■ Action item:
Across all entries below, how many lines include "computer"? Only the number, please.

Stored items
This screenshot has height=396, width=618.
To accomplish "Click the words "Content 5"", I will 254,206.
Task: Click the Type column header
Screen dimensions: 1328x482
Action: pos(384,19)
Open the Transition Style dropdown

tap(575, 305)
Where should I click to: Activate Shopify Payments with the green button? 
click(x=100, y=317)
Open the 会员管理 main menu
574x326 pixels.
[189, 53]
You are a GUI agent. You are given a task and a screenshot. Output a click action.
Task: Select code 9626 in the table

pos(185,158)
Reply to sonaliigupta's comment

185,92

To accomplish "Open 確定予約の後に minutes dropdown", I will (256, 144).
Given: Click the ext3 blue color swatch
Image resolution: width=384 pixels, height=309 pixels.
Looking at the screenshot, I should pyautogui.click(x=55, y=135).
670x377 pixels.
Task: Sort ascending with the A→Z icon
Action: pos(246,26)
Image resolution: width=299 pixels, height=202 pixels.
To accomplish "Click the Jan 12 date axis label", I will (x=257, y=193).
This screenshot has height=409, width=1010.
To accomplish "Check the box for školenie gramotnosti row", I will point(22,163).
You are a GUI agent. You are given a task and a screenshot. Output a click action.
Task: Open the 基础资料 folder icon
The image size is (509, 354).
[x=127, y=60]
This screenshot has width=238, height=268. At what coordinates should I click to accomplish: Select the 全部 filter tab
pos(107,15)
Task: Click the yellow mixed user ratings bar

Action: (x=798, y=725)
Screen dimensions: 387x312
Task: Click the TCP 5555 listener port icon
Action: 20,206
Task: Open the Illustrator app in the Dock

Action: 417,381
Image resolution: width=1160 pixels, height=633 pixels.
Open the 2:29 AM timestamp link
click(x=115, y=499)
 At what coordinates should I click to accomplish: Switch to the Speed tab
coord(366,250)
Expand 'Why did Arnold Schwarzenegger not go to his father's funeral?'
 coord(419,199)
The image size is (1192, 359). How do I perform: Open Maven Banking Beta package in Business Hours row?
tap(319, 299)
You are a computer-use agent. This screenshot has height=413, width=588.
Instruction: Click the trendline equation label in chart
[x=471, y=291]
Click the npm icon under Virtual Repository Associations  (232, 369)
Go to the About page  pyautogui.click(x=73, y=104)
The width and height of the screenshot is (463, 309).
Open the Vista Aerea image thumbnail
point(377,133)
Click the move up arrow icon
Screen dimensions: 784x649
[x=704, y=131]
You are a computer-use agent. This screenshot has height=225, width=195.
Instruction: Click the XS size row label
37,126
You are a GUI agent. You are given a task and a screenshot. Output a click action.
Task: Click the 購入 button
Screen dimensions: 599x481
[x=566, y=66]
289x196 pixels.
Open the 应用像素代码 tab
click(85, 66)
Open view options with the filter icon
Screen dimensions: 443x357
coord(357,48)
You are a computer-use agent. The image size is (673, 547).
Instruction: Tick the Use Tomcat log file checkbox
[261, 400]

■ Solution:
3